Fourier transform of $x \in \mathbb{R} \mapsto (1+x^2)^{-\alpha}$

Question

I hope that the answer is not somewhere in the forum. I searched without success. I would like to compute the fourier transform of $f:x \in \mathbb{R} \mapsto (1+x^2)^{-\alpha}$ where $\alpha > 1/2$. Or, if there is no closed form, i would like to obtain approximation of $\mathcal{F}[f](k)$ when $k \to 0$. I know how to deal with the case $\alpha = 1$ using complex integration and inverse fourier formula. But I struggle to generalize this method. Do you have any hint or suggestion of approach? Thanks,

Answer 1

These are called Bessel potentials https://en.wikipedia.org/wiki/Bessel_potential. You can already find several formulas and the asymptotic behavior on the Wikipedia page. You can find some other properties in Stein Singular integrals and differentiability properties of functions (1970), Chapter V, Section 3. In particular, a formula I like to get properties of these functions, is the following integral representation $$ B_s(x) = \frac{\omega_s}{2} \int_0^\infty t^{\frac{d-s}{2}-1}\, e^{-\pi/t}\, e^{-\pi |x|^2 t}\,\mathrm d t $$ where $B_s(x) = \mathcal F((1+|x|^2)^{-s/2})$ and $\omega_s = \frac{2\,\pi^{s/2}}{\Gamma(s/2)}$. To prove it, you can proceed as I did here in the case of $s = d+1$.

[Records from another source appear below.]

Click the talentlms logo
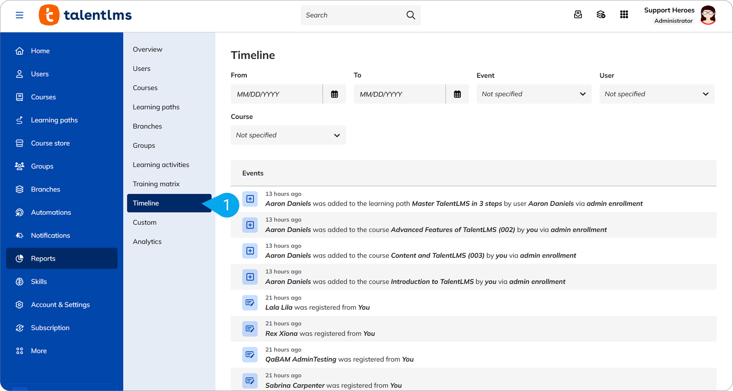This screenshot has width=733, height=391. [85, 15]
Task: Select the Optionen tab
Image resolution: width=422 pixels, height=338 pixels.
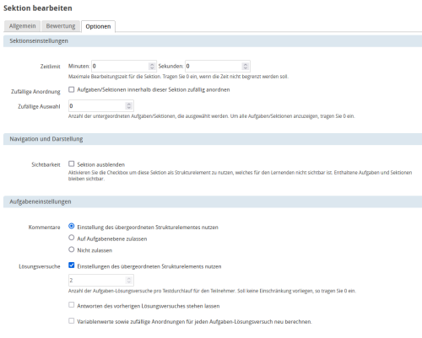Action: click(x=98, y=26)
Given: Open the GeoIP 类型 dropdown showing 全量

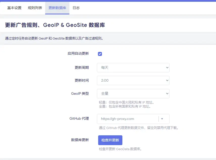Looking at the screenshot, I should pyautogui.click(x=133, y=93).
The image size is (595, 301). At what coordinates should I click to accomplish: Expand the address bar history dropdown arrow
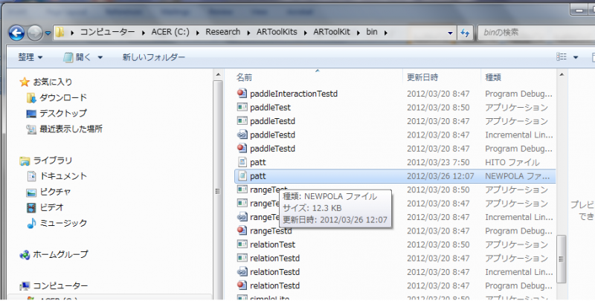coord(450,33)
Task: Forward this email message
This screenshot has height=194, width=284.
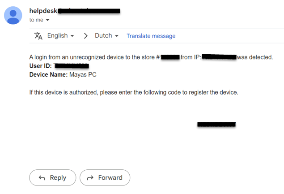Action: 105,178
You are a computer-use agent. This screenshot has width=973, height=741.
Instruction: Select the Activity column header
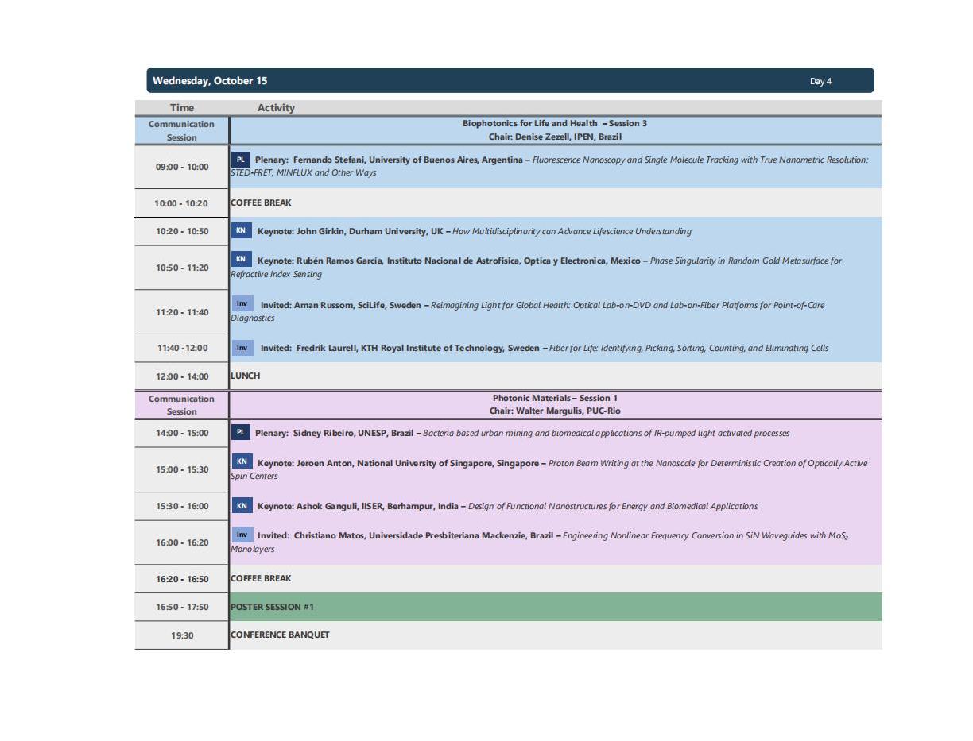point(276,108)
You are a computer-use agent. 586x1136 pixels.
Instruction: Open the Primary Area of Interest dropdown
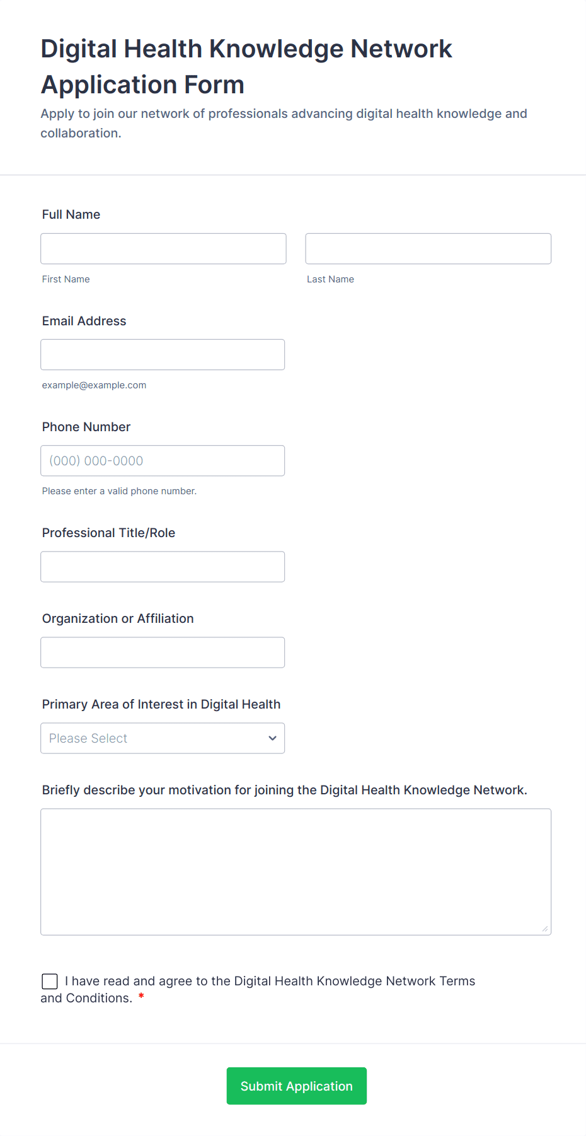click(163, 738)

At $x=0$, it is convergent if $s>d$, and then $B_s(0) = \frac{\omega_s}{2} \int_0^\infty t^{\frac{d-s}{2}-1}\, e^{-\pi/t}\,\mathrm d t = \frac{\omega_s}{\omega_{s-d}}$.

If $s<d$, it behaves in the same way as $\mathcal F(|x|^{-s}) = \frac{\omega_s}{\omega_{d-s}\,|x|^{d-s}}$.